The proteolytic stability and cytotoxicity studies of L-aspartic acid and L-diaminopropionic acid derived beta-peptides and a mixed alpha/beta-peptide.

The use of peptides as drugs in pharmaceutical applications is hindered by their susceptibility to proteolysis and therefore low bioavailability. beta-Peptides that contain an additional methylene group in the backbone, are gaining recognition from a pharmaceutical stand point as they are considerably more resilient to proteolysis and metabolism. Recently, we reported two new classes of beta-peptides, beta(3)- and beta(2)-peptides derived from L-aspartic acid and L-diaminopropionic acid, respectively. Here, we report the proteolytic stability of these beta-peptidic compounds and a mixed alpha /beta-peptide against three enzymes (pronase, trypsin and elastase), as well as, human serum. The stability of these peptides was compared to an alpha-peptide. Peptides containing beta-linkages were resistant to all conditions. The mixed alpha /beta-peptide, however, exhibited proteolysis in the presence of trypsin and pronase but not elastase.
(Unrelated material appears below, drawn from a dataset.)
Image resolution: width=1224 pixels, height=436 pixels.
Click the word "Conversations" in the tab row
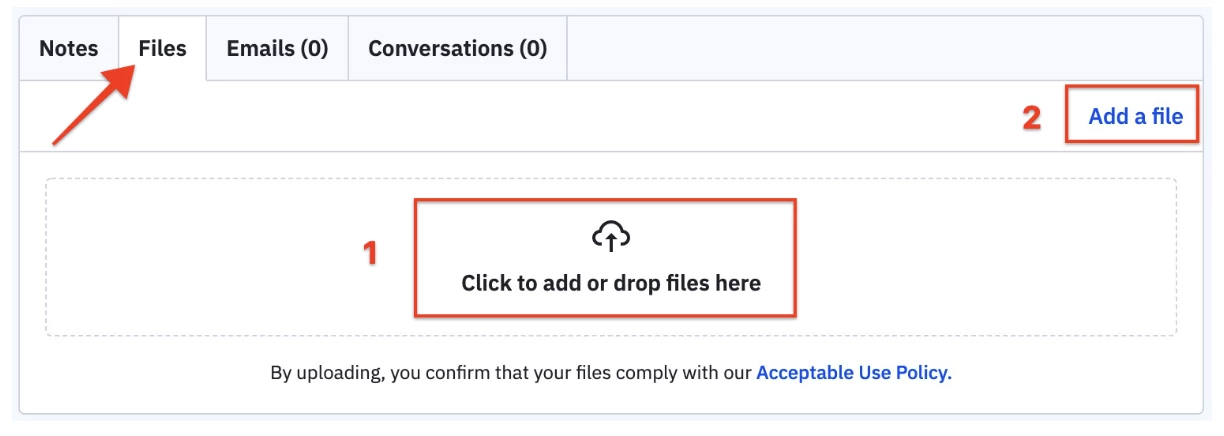pyautogui.click(x=441, y=48)
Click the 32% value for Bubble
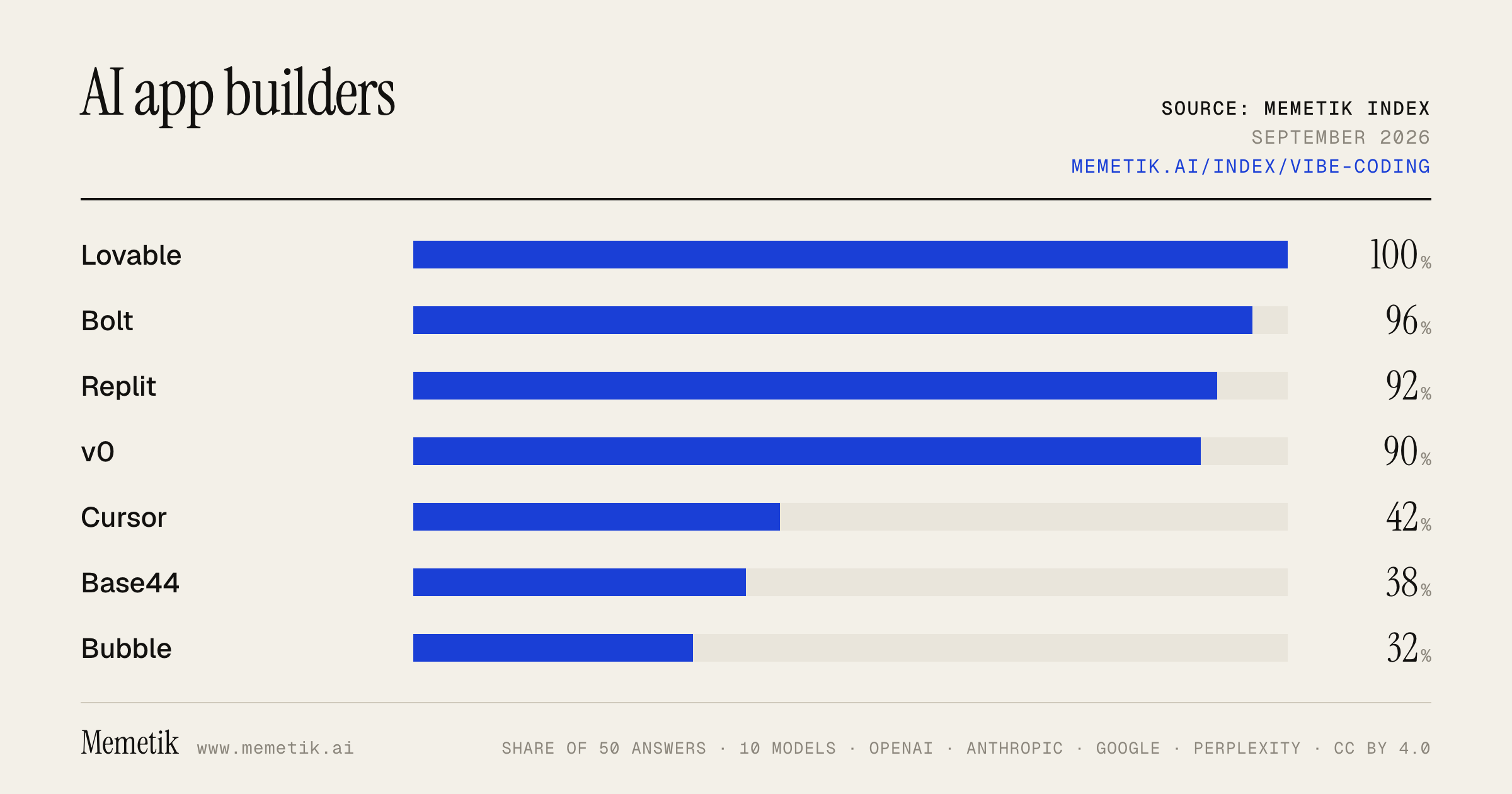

The rate of degradation of the mixed alpha /beta-peptide was slower than that would be expected for an alpha-peptide. In addition, these beta-peptides were not toxic to HeLa and COS-1 cell lines as observed by MTT cytotoxicity assay. These results expand the scope of mixed alpha /beta-peptides containing beta-amino acids or small beta-peptide fragments as therapeutic peptides.